In patients with relapsed and refractory disease, novel treatments such as Bruton’s tyrosine kinase (BTK) inhibitors and B-cell lymphoma-2 (BCL2) inhibitors yielded progression-free survival hazard ratios of 0.08 to 0.24 when compared with chemotherapy. These drugs also led to an advantage in overall survival, with hazard ratios between 0.20 and 0.58 compared with standard chemotherapy. Among patients who had never been treated for their CLL, the progression-free survival hazard ratios for four different obinutuzumab- and/or acalabrutinib-based therapies ranged from 0.11 to 0.61. However, there was no significant advantage for these treatments over standard therapy in terms of overall survival.

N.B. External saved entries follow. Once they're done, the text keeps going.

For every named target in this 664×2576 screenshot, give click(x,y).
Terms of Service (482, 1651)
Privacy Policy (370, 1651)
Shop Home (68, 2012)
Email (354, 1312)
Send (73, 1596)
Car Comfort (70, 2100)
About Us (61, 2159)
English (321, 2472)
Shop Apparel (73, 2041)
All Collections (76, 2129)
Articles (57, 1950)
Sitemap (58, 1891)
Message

There were 10 meta-analyses that compared the safety outcomes of various therapies for CLL. There was a considerable increased risk of infections among patients who received BTK inhibitors (odds ratio = 1.24) for their relapsed or refractory disease compared with those who received the standard of care. In addition, abdominal adverse events, arthralgia, any-grade bleeding, hypertension, and atrial fibrillation occurred more often in patients receiving ibrutinib for treatment of their relapsed/refractory or never-treated CLL. Therefore, these newer medications were noted to minimally decrease safety.
Disclosure: For Dr. Marchetti’s disclosures, visit mdpi.com. The remaining authors reported no conflicts of interest.